When estimating lost productivity costs, the human capital measures potential lost productivity, instead of actual losses. The costs associated with premature death are not limited to the year of 2015, but also include the future lost potential such events represent. This methodology does not take into consideration the time it would require to replace a worker, how long it takes for the patient to return to work after discharge and the possibility of the patient not returning to the labor market due to being declared permanently incapable of work. There was no available information to calculate individually the patients experience after the discharge, as well as no indication if this population behaves the same as the average of hospitalized individuals for all causes. Costs were estimated using a standardized 30-day month; different approaches of estimation for daily wages provides different results; to consider only the working days in a month would require detailed information about the work of the patient, which were not available. Furthermore, the estimation for premature death does not take into consideration whether the death of the patient occurred after leaving the hospital, as it could still be associated with an ACSC. Therefore, the criteria selected might lead to underestimation of productivity loss.

There are other methods to estimate productivity loss costs, such as the friction cost method. The costs estimated by this method are expected to be lower, as it depends on the time organizations need to restore the initial production level in the absence of a worker [37]. Estimating this time span requires lots of information on labor market conditions that was not available [38]. The results may also change for a single country over time, depending on the macroeconomic context [38]. The human capital approach to the estimation is grounded in economic theory and is commonly used in the literature of cost estimation [15, 16, 38], enhancing comparability of results.

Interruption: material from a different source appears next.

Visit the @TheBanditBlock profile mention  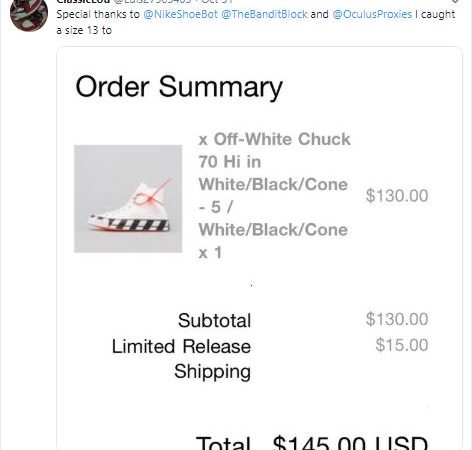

The age distribution of avoidable hospitalizations had a significant impact on cost components in Portugal. One of the main findings of this study was that, although these hospital admissions had a substantial direct economic impact, they also imposed a considerable economic burden on society. Despite the methodological limitations on the estimation of costs, results indicate that substantial financial resources and YPLL could potentially be saved if the country reduced hospitalizations for ACSCs. Effective primary health care in the dimensions of accessibility, prevention and promotion are important to achieve such reduction. Reducing the number of avoidable hospitalizations can contribute to reduced hospital care use and alleviate healthcare-related financial pressures both on the state and on society, with positive results for the population.